9.9.08

Meu querido mês de Agosto

O ano passado, em Agosto, andei por aldeias quase invisíveis, escondidas por mares de granito, marões, muitos, parentes do único Marão da pátria de Torga ou, mais a Sul, nascidas à beira da Estrela (que só por isso a Beira é a Beira, à beira da serra), algumas célebres pelas suas ruínas, lugares que deixaram de ser o que eram e que existem agora com outra alma, a custo, ainda dependentes da riqueza que se atribuir às pedras mais ou menos soltas ou agregadas, esculpidas ou torturadas, que escaparam a séculos ou a décadas de abandono. Terras que são de quem lá ficou ou de quem foi para longe, para muito longe, mas volta sempre, custe o que custar, para carregar o Santo ou abraçar compadres. Terras de suas gentes, velhas, pobres, saudosas de frutos e filhos, mas inertes. Ou terras que seguraram a última candeia e se transformaram em coisa híbrida, fruto da fusão da cultura rural original com os valores do novo turismo, histórico ou alternativo.

É o nosso império, e a soma de todas estas maravilhas não pode vir a ser uma ruína sem pés nem cabeça. Mas, antes que a memória, o desejo, os sinais, as trocas, até o nome, se alterem novamente, convém ir até lá.

«Aquele Querido Mês de Agosto» foi filmado no decorrer dos verões de 2006 e 2007, em concelhos da região centro: Arganil, Góis, Pampilhosa da Serra, Oliveira do Hospital e Tábua. O filme de Miguel Gomes é uma dessas viagens obrigatórias. Documentário e ficção são interlaçados de forma brilhante e original. É uma dádiva estranho-familiar, uma obra portuguesa até às entranhas. É uma comédia de costumes, um auto dos Verões numa pátria rústica, em que miséria e sonhos, saudade e folia são embalados com canções pimba de bailaricos. Agosto de emigrantes e de romances, de tradições que resistem ao mal e, deixemo-nos de romantismos, ao bem, que nem sempre há tino ou horizontes para mais.

No elenco, actores não profissionais e naturais dos locais onde se desenrola a acção: Sónia Bandeira, Fábio Oliveira, Andreia Santos, Armando Nunes, Manuel Soares, além de Luís Marante, cantor e compositor romântico do Agrupamento Musical Diapasão. Neste fragmento, uma das revelações, Sónia Bandeira. E eu acho que ela vai deixar de ser vigia na montanha e que, em vez de evitar incêndios, vai passar a provocá-los no palco ou noutras telas.

2 comentários:

Nuno Dempster disse...

É um filme e tanto. Consolei-me. Ando cansado de meridianos medianos ou nem isso.

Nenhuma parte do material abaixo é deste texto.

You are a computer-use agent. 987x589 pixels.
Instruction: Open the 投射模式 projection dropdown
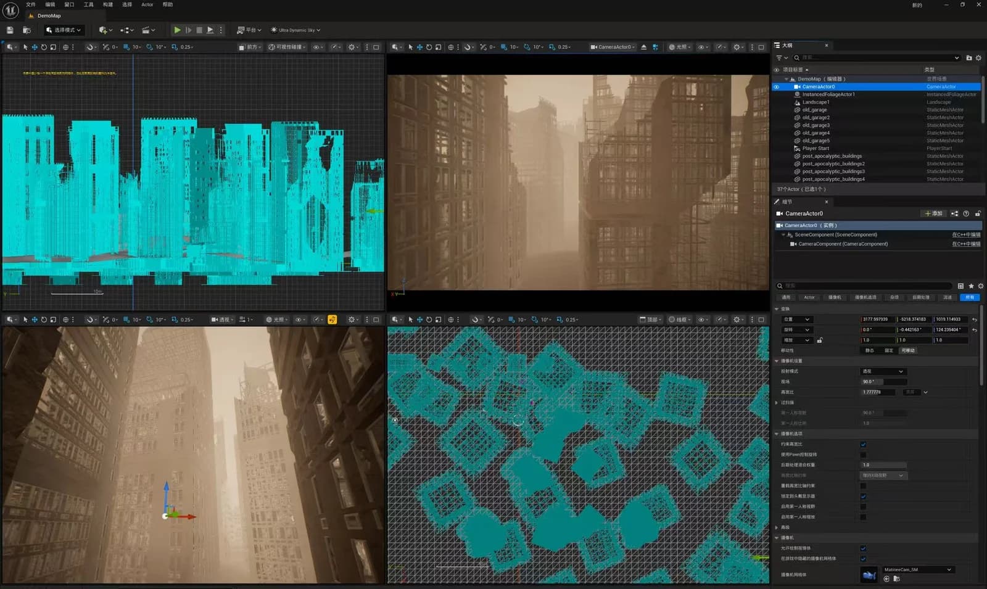click(x=883, y=371)
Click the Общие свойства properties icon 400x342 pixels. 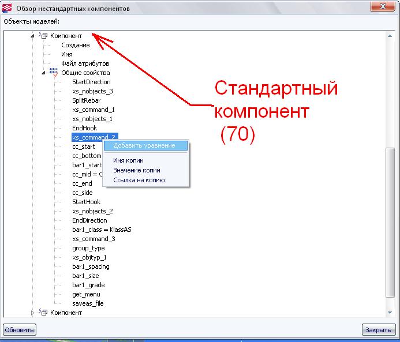click(x=54, y=73)
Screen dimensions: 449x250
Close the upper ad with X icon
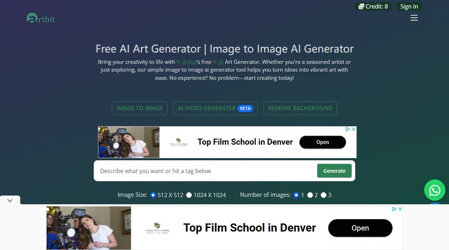pyautogui.click(x=354, y=129)
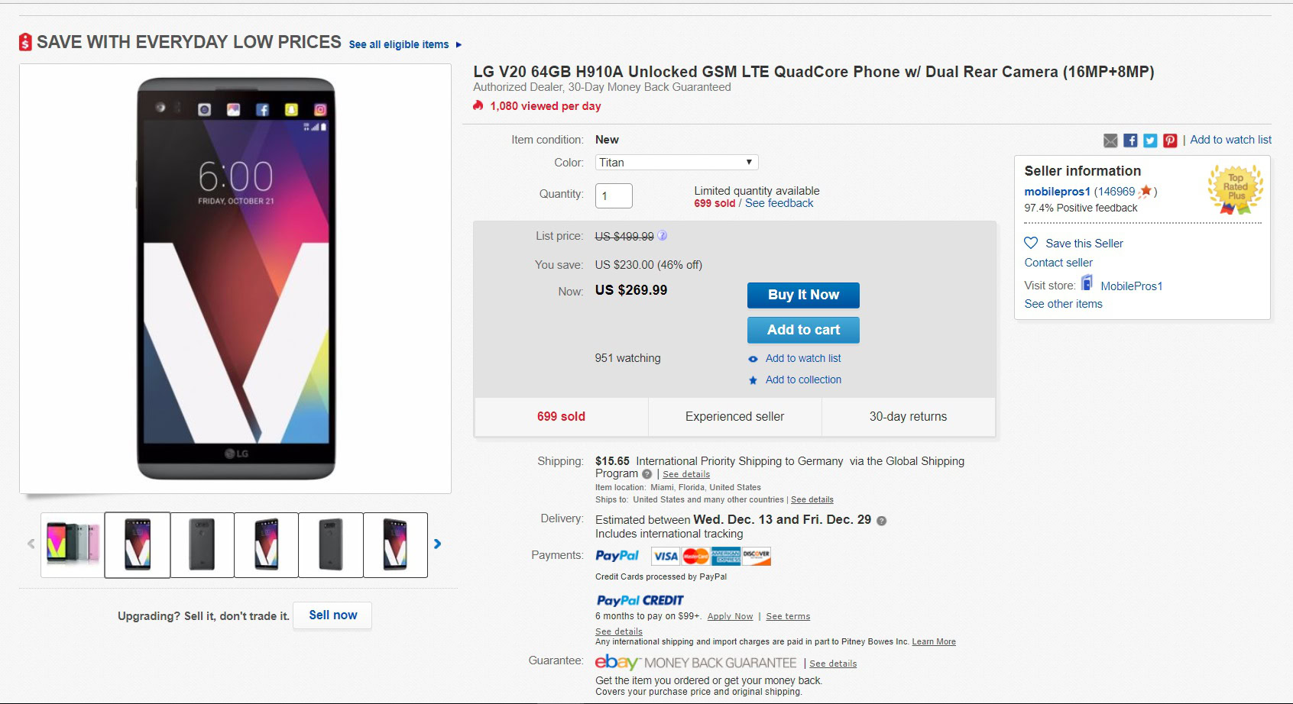1293x704 pixels.
Task: Open See all eligible items link
Action: (x=399, y=44)
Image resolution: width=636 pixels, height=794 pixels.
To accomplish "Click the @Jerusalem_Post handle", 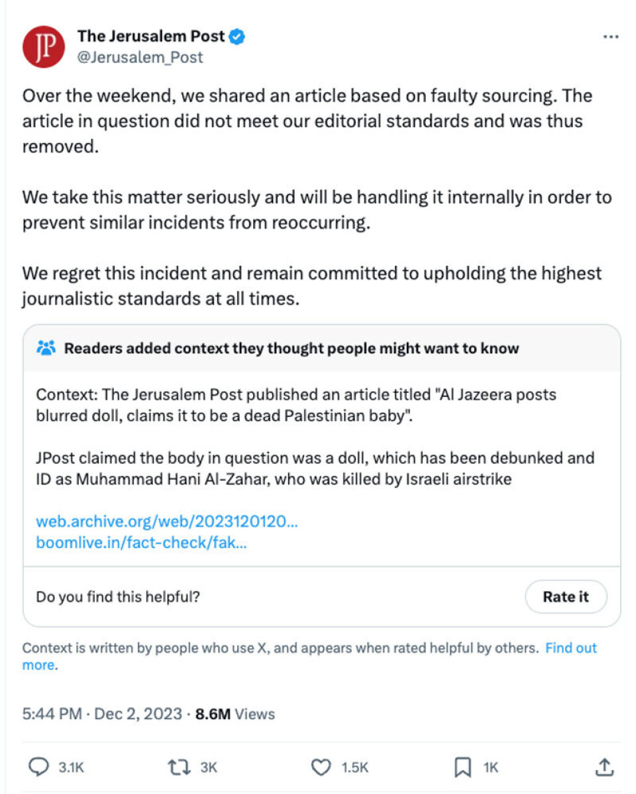I will 140,58.
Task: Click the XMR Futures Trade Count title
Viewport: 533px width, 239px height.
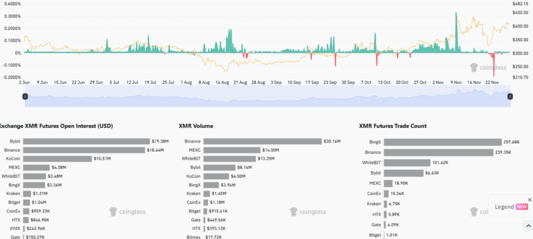Action: pyautogui.click(x=393, y=126)
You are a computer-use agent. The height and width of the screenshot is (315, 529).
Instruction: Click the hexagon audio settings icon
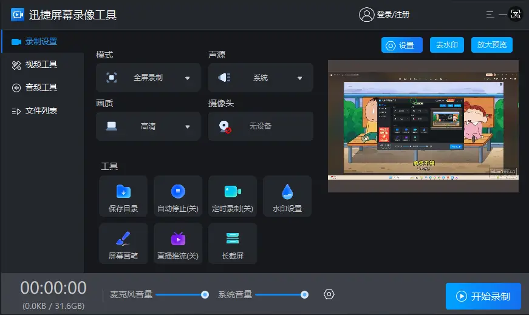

Maria do Rosário Sousa Fardilha disse...

Concordo. Também eu saí de lá com a alma cheia. E no entanto, tão óbvio! Era preciso este filme, era precisar falar a sério e "a brincar" desta periferia que tantos querem esquecer. As formas de narrativa encontradas, os dois registos, documentário e ficção, muito bem delineados. Um guião estruturado a partir do caos, original, divertido, eficaz! A fotografia, o som, os registos do quotidiano, as estórias, o making of do filme - de toda a equipa que também integra o filme, muito bom.